Der Betrachter des abendlichen Films sieht den nachdenkenden Kämmerer aus Äthiopien, mehr lässt die Szene nicht erkennen. Philippus ist nicht mehr zu sehen. Der Herr hat ihn an einen anderen Ort versetzt, dort erfüllt er nun die Aufgaben seines Herrn. Wenn so etwas in der Bibel steht, dann fragen sich alle: „Wie kann so was gehen?“ Wenn ich in einer alten Raumschiff-Enterprise-Folge sehe, wie Bord-Ingenieur Scotty den Vulkanier Mr.

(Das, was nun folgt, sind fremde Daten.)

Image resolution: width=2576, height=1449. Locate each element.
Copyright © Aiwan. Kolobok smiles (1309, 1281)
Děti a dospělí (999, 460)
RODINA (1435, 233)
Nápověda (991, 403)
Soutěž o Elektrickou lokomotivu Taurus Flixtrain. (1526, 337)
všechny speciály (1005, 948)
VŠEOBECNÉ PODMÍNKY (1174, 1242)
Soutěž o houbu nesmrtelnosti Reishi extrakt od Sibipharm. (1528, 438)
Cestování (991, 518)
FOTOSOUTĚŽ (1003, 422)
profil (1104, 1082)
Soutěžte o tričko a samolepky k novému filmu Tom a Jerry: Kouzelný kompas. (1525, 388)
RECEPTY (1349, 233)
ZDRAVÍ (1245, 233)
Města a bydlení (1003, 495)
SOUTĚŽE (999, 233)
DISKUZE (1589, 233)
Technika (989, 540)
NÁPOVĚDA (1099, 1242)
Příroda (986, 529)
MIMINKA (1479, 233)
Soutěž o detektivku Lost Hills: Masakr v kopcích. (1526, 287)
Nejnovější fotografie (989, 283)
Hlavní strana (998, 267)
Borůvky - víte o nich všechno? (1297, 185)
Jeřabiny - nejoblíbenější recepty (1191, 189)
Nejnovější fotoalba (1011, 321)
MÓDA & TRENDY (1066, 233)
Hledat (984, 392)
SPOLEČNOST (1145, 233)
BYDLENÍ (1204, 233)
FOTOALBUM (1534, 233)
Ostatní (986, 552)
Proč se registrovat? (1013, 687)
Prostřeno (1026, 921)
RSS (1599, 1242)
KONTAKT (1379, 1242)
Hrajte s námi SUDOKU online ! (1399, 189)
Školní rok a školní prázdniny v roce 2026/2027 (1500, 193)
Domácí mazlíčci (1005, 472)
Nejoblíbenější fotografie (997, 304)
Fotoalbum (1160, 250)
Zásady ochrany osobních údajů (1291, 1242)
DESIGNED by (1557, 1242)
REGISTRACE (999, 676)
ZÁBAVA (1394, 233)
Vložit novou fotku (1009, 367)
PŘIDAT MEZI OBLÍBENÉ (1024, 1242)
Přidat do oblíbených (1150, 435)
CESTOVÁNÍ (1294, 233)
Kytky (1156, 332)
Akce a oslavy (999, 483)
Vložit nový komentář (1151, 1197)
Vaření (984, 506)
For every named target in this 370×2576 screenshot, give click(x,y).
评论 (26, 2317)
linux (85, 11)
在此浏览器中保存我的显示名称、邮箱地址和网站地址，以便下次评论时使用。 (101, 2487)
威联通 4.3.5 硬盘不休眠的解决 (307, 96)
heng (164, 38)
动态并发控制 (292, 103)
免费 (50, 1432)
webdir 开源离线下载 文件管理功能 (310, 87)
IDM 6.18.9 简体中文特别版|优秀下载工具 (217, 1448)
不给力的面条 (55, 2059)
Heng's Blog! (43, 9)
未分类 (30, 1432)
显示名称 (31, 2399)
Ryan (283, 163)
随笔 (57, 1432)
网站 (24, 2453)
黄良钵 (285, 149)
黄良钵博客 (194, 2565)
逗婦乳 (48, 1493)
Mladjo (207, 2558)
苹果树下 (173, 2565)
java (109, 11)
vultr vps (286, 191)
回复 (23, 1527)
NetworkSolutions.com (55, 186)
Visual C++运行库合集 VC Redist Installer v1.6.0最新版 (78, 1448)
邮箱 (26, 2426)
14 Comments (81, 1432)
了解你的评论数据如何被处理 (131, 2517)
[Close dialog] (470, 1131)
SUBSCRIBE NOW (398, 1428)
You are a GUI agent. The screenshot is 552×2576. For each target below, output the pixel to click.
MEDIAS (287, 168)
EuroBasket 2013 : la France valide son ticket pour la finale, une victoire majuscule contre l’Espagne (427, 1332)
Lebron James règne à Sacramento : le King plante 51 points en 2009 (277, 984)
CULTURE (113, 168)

Spock auf einen neu entdeckten Planeten beamt, dann zweifle ich nicht, dass das bald möglich sein wird. Denn in Fragen der Kommunikation sind wir ja längs weiter als diese Raumschiff-Besatzung aus den 70er Jahren. Also wird es nur eine Frage der Zeit sein, bis wir das blitzschnelle Transferieren eines Körpers beherrschen.
Aber was bringt uns das? Vielleicht hat sich Philippus einfach nur beeilt, um von der Straße nach Gaza zu seinem neuen Ziel in Aschdod zu kommen. Die 25 Kilometer Luftlinie könnte er mit seinem missionarischen Elan alsbald bewältigt haben.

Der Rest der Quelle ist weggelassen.